En 1986, Rinaldi décide ainsi de se payer Fitzgerald, « grand auteur pour adolescents protégés ». Citons l’introduction, magistrale : « La célébrité à 24 ans, l’oubli à 44, les revers de fortune, la crise cardiaque, les excès divers, une femme qui était folle… Les ingrédients qui composent la malédiction, selon les clichés, ne manquent pas dans l’existence de Fitzgerald, qui coïncide littérairement avec les deux décennies de l’entre-deux-guerres en Amérique, où il est né, et en Europe, où il a souvent vécu. C’est l’explication d’une carrière posthume sans commune mesure avec ses qualités d’écrivain, qui ne sont, en réalité, incontestables que dans un seul livre – Gatsby le Magnifique. Ailleurs, il n’a que des réussites fragmentaires. Mais des torrents de poésie facile, suscités par ses malheurs, ont aveuglé le jugement des uns et des autres. Que l’homme soit touchant, on n’en disconvient pas, encore que l’ambition de vivre au Ritz se raccorde surtout aux naïvetés des concurrentes de ces jeux radiophoniques qui s’intitulaient, autrefois, Reine d’un jour… »
Cette même année 1986, Rinaldi se penche sur le cas de Le Clézio, « le poseur taciturne des îles Sous-le-Vent » : « Dans l’ensemble, les ouvrages de M. Le Clézio font songer au bulletin de la météo quand le présentateur annonce une persistance du temps couvert avec passage de très belles éclaircies. Car l’écrivain, volontiers enclin à des poses de prophète, s’attarde dans les brumes de ses messages, mais, de-ci, de-là, pour notre plaisir, un souffle lyrique l’en arrache, écartant les nuées où il s’enveloppe. » Il est ici question de Voyage à Rodrigues, qui se passe à l’île Maurice, « entre goyaves et cocotiers, dans un décor à mi-chemin de Paul et Virginie et de la vitrine aux fruits d’outre-mer de Fauchon ». Verdict ? « Ses hymnes à l’innocence des paradis perdus aboutissent surtout à un exotisme d’exposition coloniale – dans le meilleur des cas, à du Saint-John Perse délavé. » Comme par hasard, quelques années plus tard, Le Clézio décrochera à son tour le Nobel…
« Confessons une gêne »
Plus encore que ces deux philippiques implacables, l’article le plus audacieux et le plus pertinent de Rinaldi paru dans L’Express reste peut-être celui de 1990 contre Kundera, alors que ce dernier publie L’Immortalité. Comme toujours, l’intro capte l’attention du lecteur : « Soyons clairs d’entrée de jeu : le non-décollage, voire le crash, d’un écrivain de haut vol comme M. Kundera ne se compare pas au rase-mottes perpétuel d’une quelconque nullité à la Irène Frain. Puis venons-en au fait, confessons une gêne : il y aurait beaucoup à dire. Mais peut-on le dire ? »

Données fournies:
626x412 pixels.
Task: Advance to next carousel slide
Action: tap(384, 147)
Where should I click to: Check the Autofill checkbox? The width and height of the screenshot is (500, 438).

...

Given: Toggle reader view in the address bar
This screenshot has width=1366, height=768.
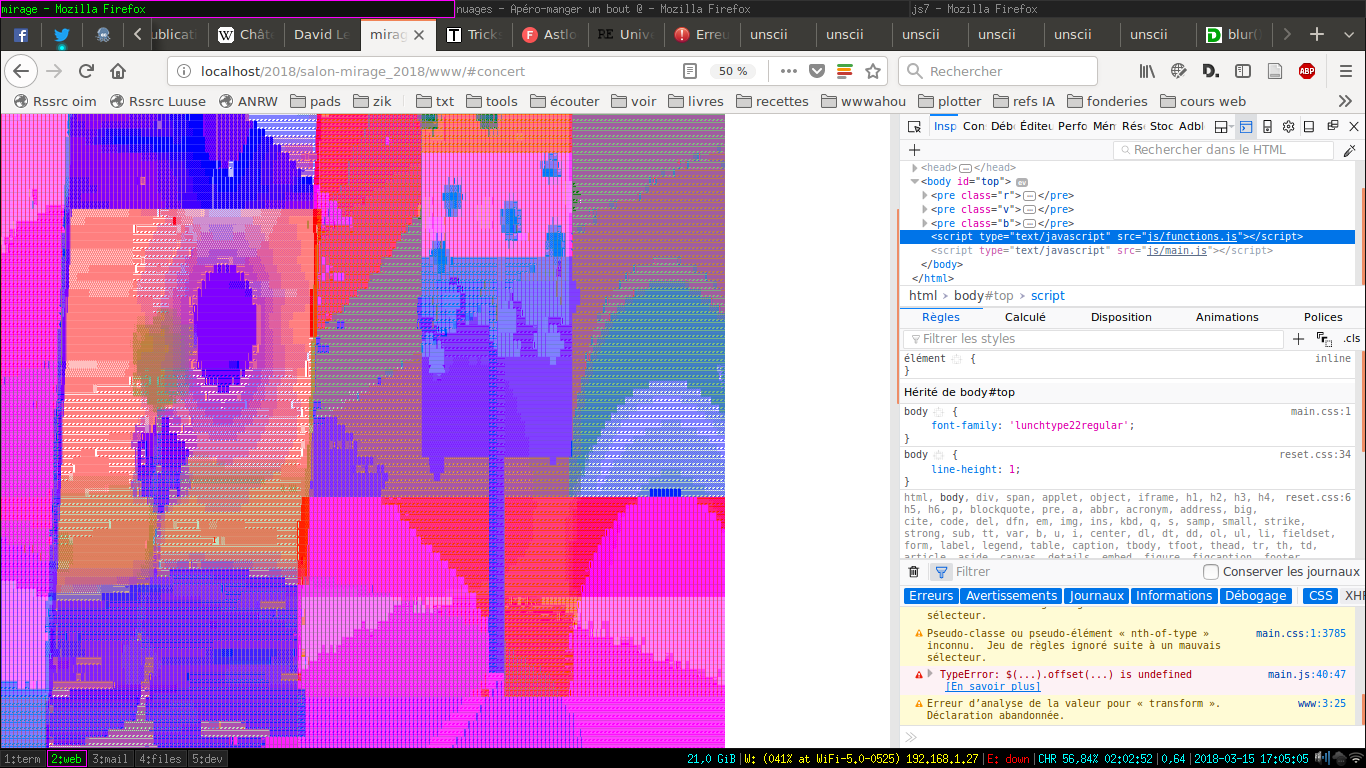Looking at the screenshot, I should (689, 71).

Objectif:
Répondez aux questions suivantes en vous fondant sur l'extrait consacré aux critiques de Rinaldi :
1. En quelle année Rinaldi s'en prend-il à Fitzgerald ?
2. Quel ouvrage de Le Clézio est visé, et où se déroule-t-il ?
3. Quel livre Kundera publie-t-il au moment de l'article de 1990 ?

Corrigé:
1. En 1986.
2. Voyage à Rodrigues, qui se passe à l'île Maurice.
3. L'Immortalité.